| 07/09/2012 | 0 Comments

As we all know, it’s a very interesting time of flux in Hollywood these days. Never before have quite so many factors challenged the moviemaking industry, from the major shift to digital acquisition to the innovative cyber models of distribution to the state of the economy, legacy companies are struggling to survive amongst all of the innovators. Post-production houses, after years of doing business the same way – process film, transfer film, print film, etc. – must adapt or else they will have to shut their doors. Fotokem is the only lab left in town for both 16mm and 35mm processing, with Deluxe being the only other lab in town that processes 35mm, but both also have initiatives for on-set digital workflows to stay in the game. Industry vendors, in general, need to embrace change, adjust their workflow and create new service offerings to help filmmakers in the digital age. But at the end of the day, those that refuse to adapt, will ultimately not survive this new technical and economic world of making movies.

On June 26, 2012, the Christian Science Monitor published an article by Justin McCurry titled, “Sony’s Woes Mirror Japan’s” which talked about the problems the company is having and how they reflect the corporate thinking in Japan. McCurry wrote:

“When Sony announced some $6 billion in losses in May along with plans to cut 10,000 jobs, it wasn’t taken here simply as evidence of an iconic electronic titan in trouble. To many Japanese, it symbolized a larger problem: a society clinging to outmoded ways and rigid seniority in a world where rewards increasingly go to the entrepreneurial.”

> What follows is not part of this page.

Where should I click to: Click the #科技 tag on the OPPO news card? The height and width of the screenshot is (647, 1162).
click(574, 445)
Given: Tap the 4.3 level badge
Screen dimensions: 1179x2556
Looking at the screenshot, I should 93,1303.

The article represents one of a handful of older, larger corporations struggling to keep up with the changes in an industry of upstarts and innovators. Sony may be at its own tipping point of a downward spiral unless it quickly adopts and fosters a culture of forward-thinking leaders. It’s important to note the losses at Sony were probably escalated due to the tragic tsunami that occurred last year, which forced the company to cease and suspend manufacturing operations at several sites in Japan. But even taking this devastating occurrence into account, Sony, not too unlike Kodak, is a company whose corporate infrastructure and legacy-thinking may be the cause of their own downfall. By now, everyone knows and has mourned what has happened to Kodak. It was a company that couldn’t — and ultimately didn’t want to — help itself.  It was a company that was in such deep denial of the obvious decline of the film, and risk-adverse to a fault (it shut down its own R&D of a 4-chip digital camera earlier in the decade that could have beat Red and Alexa to the punch), that it’s pretty clear Kodak didn’t have the leadership for reinvention, or they just didn’t want it bad enough.

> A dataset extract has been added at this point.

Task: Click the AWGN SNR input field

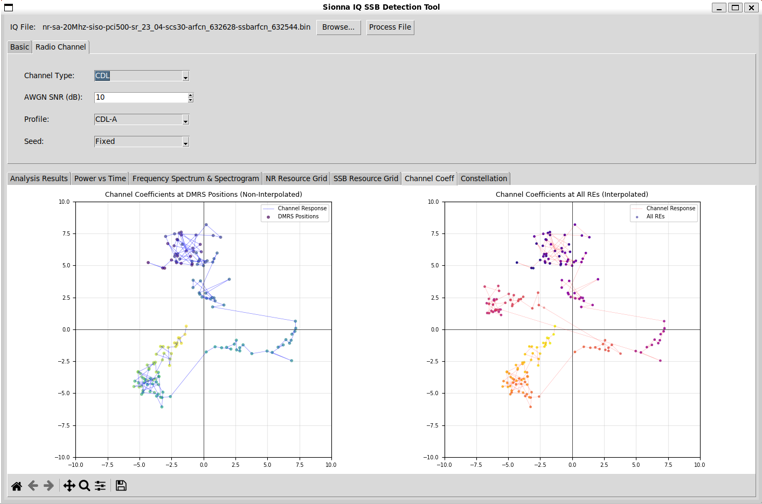Action: tap(140, 98)
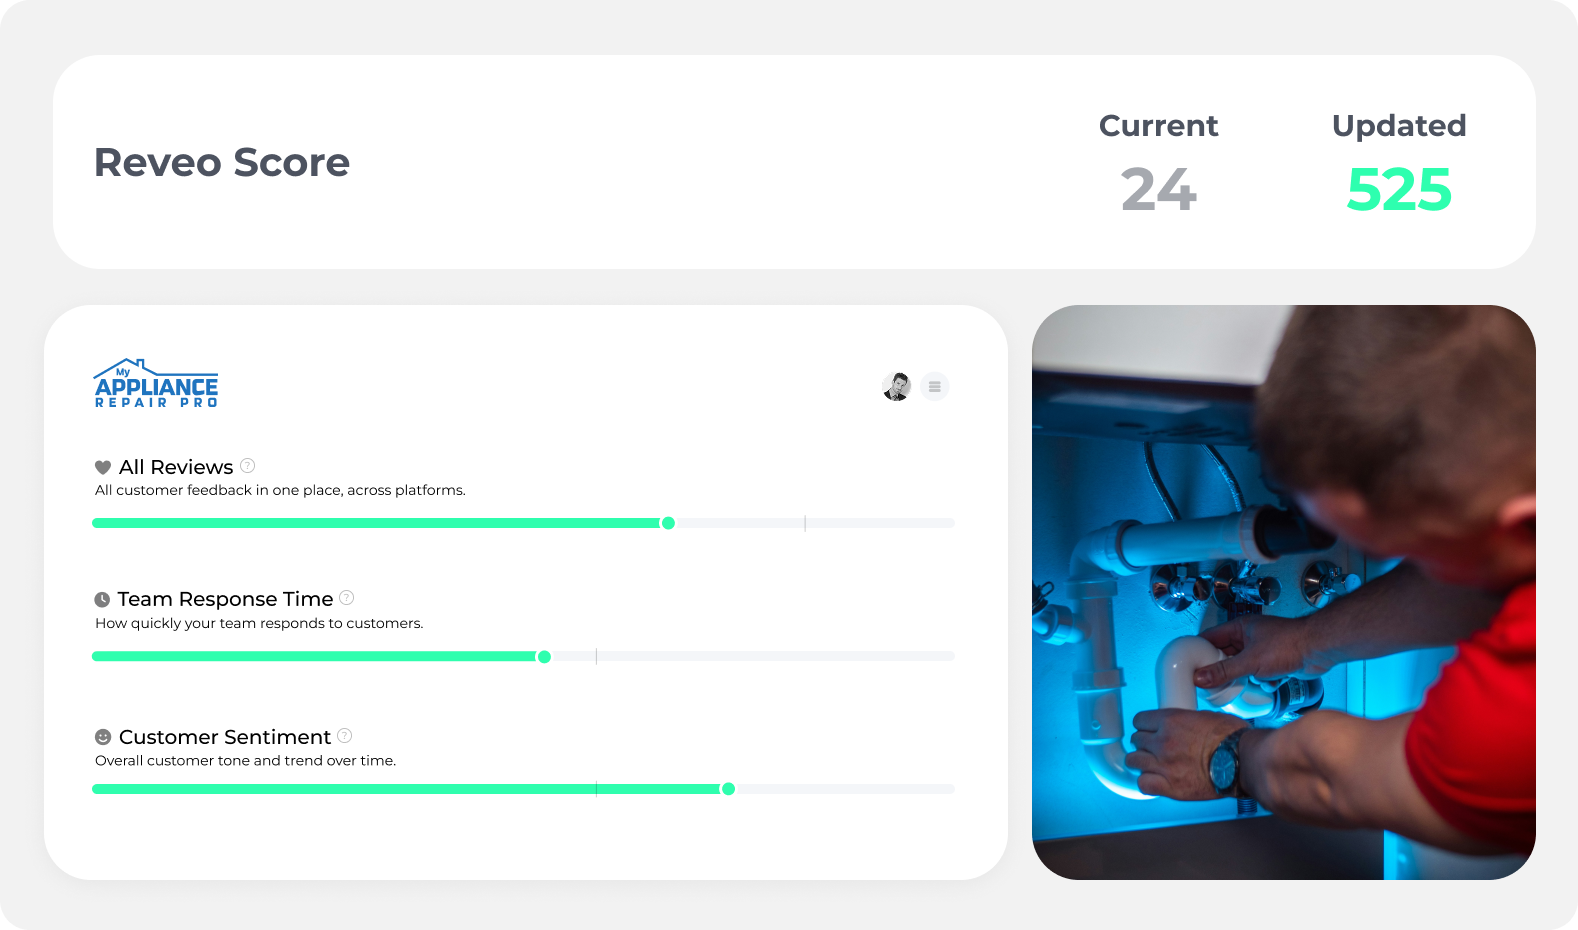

Historically, Sony has been known to produce superior electronics, from TVs to the iconic Walkman. Now, Samsung is the world leader in high-end TVs. How come, since they had the technology, Sony was unable to produce a music player to rival Apple’s iPOD? How come Kodak abandoned its digital motion picture strategy? It’s systemic to the way traditional companies of yesteryear operate, ultimately making it hard to compete in a world where entrepreneurs are reinventing technical pipelines that, as quality increases with digital innovations, are able to do what the big guys did for many years, on a much smaller budget.

On the other hand, there’s Dolby, an example of a brand and company tied to Hollywood history who is thinking about the future. Known to be the industry leader in sound technology since the 1960’s, Dolby recently moved into, of all things, imaging technology. In 2010, the company introduced a new line of professional LCD reference monitors geared for high-end color correction and viewing in post facilities. When I saw them recently at a trade show, I was not only impressed by the image quality — true blacks and precise color rendering — I was impressed that they were diversifying and adding a new product line that has already been vetted by the industry. The recent name change on the Oscar’s home theater at Hollywood and Highland from ‘The Kodak’ to ‘The Dolby,’ quite frankly, says it all, and sends a strong message.

McCurry’s article sums up what companies in the entertainment industry need to be thinking about:

“Japan needs to address its risk-averse corporate culture, Saito says. “For innovation work, you need crazy thinkers to turn ideas into something. That entails a certain level of risk, but it has to be managed intelligently.”

It’s time to roll with the changes, have an open mind, and develop your own strategy for longevity if you’re part of the Hollywood machine. Whether it’s production, post-production, or even distribution, survival of the fittest means the innovators and risk-takers will continue to make this journey much more interesting for everyone else.